[[ Entries provided, beginning ]]

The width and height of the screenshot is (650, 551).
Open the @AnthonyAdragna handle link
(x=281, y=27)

[[ Entries provided, end ]]
[[ Entries provided, beginning ]]

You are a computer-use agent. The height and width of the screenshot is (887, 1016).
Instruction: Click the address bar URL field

[[ Entries provided, end ]]

* **Exercise**
Search the listing for the word "height" and state how many lines contain it. Nothing else belongs in the reply.

* **Problem solution**
2